After the Islamic Revolution, he started to teach at the Alzahra, Art, Soureh, Jahade Daneshgahi Universities as well as the Fine Art College of Tehran University. He also is a member of the handcraft organization and a member of The Academy of Arts.
He has invented 25 new techniques in Silk and Batik which has won an international fame. Ostad Ganjineh has been known as the best artist of Batik and Silk throughout Asia and Europe. He received the honorary doctorate from the Ministry of Guidance and Tehran University.

It is 36 years now that he is going up the staircases of his workshop one by one. All these years, his workshop has seen many different colors, designs, students, but there remains only a single footstep on its stairs. It has been so many years that Hossein Kalagheichi Ganjineh, the father of Silk screen of Persia is doing his best in propagation of this art throughout the country. By hearing his stories and complaints about the days when silk screen was not yet known in Iran and how they arduously printed posters until finally and mainly due to his efforts, silk screen somehow found its place in Iran.
Hossein Ganjineh was grown up in weaver and publishing family. The family owned a Batik workshop for many generations. They then started the first silk screen workshop. This is how it came to birth in Ganjineh's own words: "One of my uncle's friends in Tabriz who had studied chemical engineering in relation to fabric weaving in France, taught us silk screen in a primitive and theoretical way for the first time. Unfortunately, as he had not brought the necessary tools and instruments with himself, he could not give us any practical training.

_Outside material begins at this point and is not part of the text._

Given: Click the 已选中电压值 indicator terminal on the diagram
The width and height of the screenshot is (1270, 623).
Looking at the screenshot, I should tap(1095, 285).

In his next trip to France, he brought some colors and silk trowel and other necessary instruments and taught us the trade this time in a practical way. As we did not have access to the equipments we were unable to produce large works."

He believes silk screen is like everyday food to our world as everything we see from fabrics, metals, tiles, glasses to colorful scarves, Billboards, placards, they are all produced by this technique. That is why he calls it daily food.
"With the outbreak of the Second World War, we moved from Tabriz to Tehran with a group of people who had migrated to Tabriz from Azerbaijan. My uncle's engineer friend let us work in his shop in Lalezar for free and together with him and my uncle, we started a silk workshop and developed it. The number of orders we received was incredible. Most of them were for tea packages and tin containers, billboards and as such. We soon became famous and people from other cities came to our workshops, waiting long hours to have their orders done. I asked the ministry in question to allow me to travel to other cities, train people there to start their own workshops, which was immediately agreed. We prepared the equipments in Tehran and sent them to other cities. Soon there were Batik workshops in 17 provinces."

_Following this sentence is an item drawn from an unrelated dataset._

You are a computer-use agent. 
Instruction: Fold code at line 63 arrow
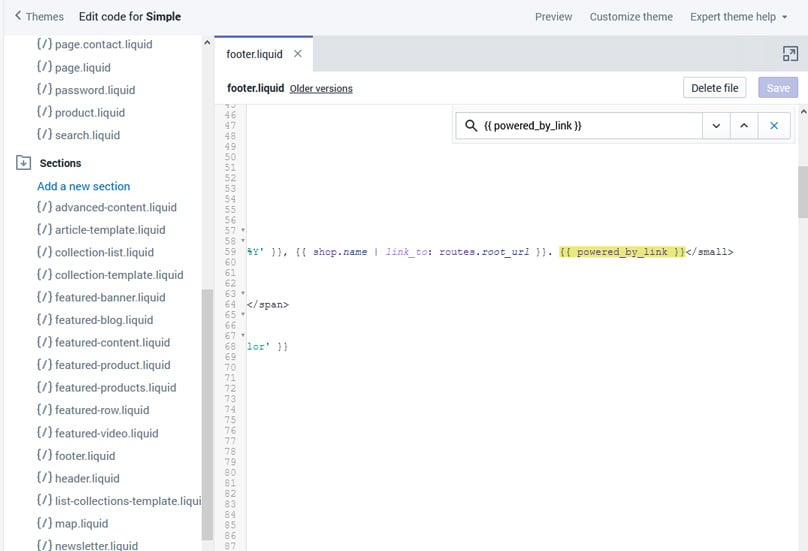point(243,294)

Ostad Ganjineh also travelled to Indonesia - the birthplace of the art of Batik - some years ago when where Persian silk screen was announced the best in Asia. He was more interested in Batik than silk screen. He considers silk screen as an industry and not art as such. As mentioned before, the family was involved in the art Batik for many generations. The birth place of this art was in China and then an Indonesian master founded the first workshop in Indonesian Island, Java. It was then taken by other countries, adapting it to their own traditions and customs, thus creating their own styles.
Hossein Ganjineh was invited to establish the department of silk screen at the Fine Arts College of Tehran University in 1969. The required equipments were ordered and the curriculum was planned.
Soon by the virtue of his relentless efforts and perseverance, the first silk screen workshop was established in the Tehran University and later in the Art, Alzahra, Shahid Rajayee, Soureh and Jahad Universities.

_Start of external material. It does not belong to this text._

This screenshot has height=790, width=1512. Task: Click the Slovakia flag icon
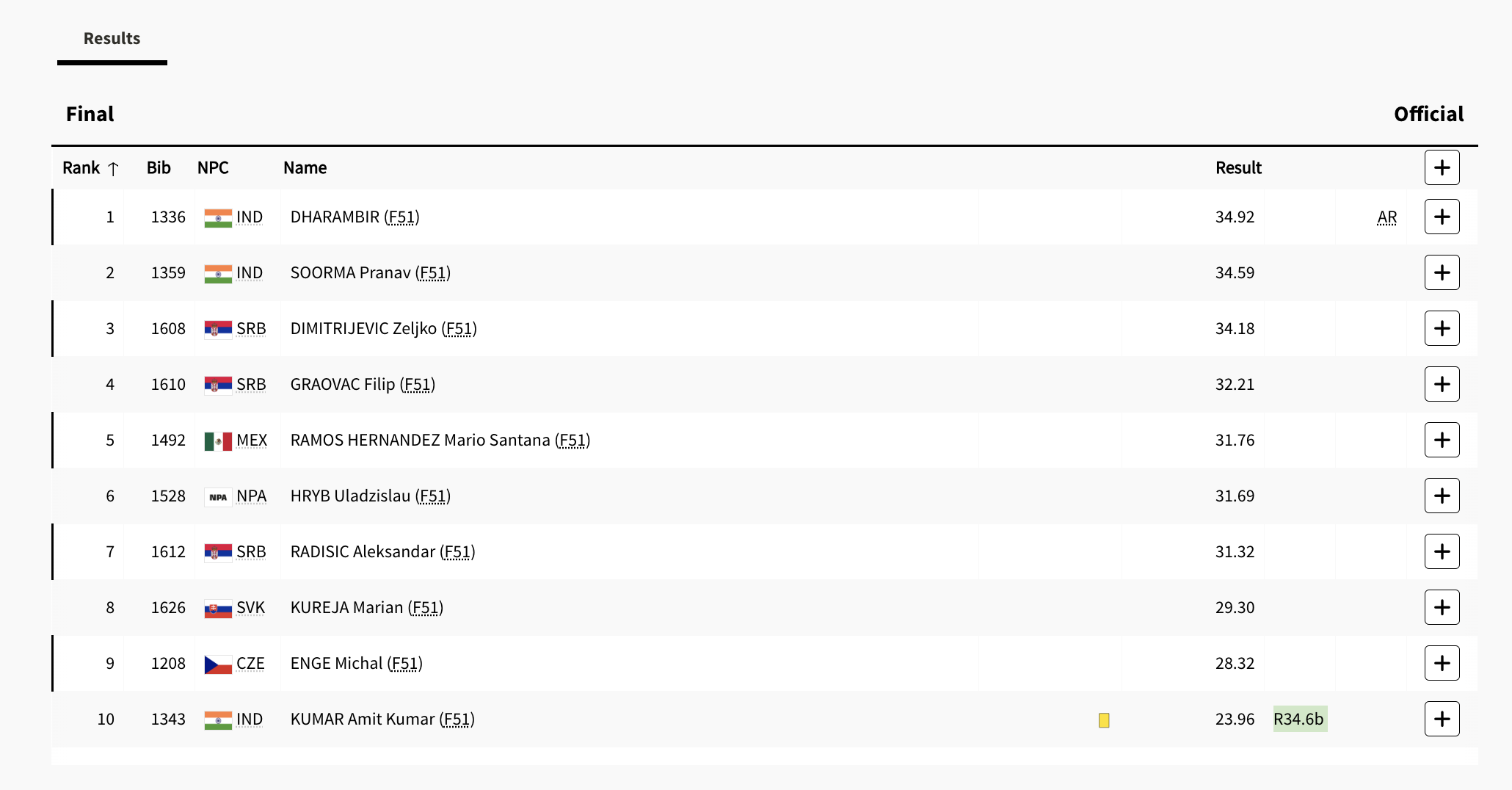tap(218, 609)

Apart from silk and Batik, Hossein Ganjineh is also interested in painting. In his painting he makes use of the Batik techniques as well. He says: "Life is beautiful and I am filled with joy when I see people exchanging love. To me, only when people start hating wars and weapons, we will have a beautiful world to live in."
He was also a permanent member of the Iranian Academy of Arts.































Ostad Hossein Ganjineh died on April 20th 2011 in Teheran.
He was 94 years old. May he rest in peace.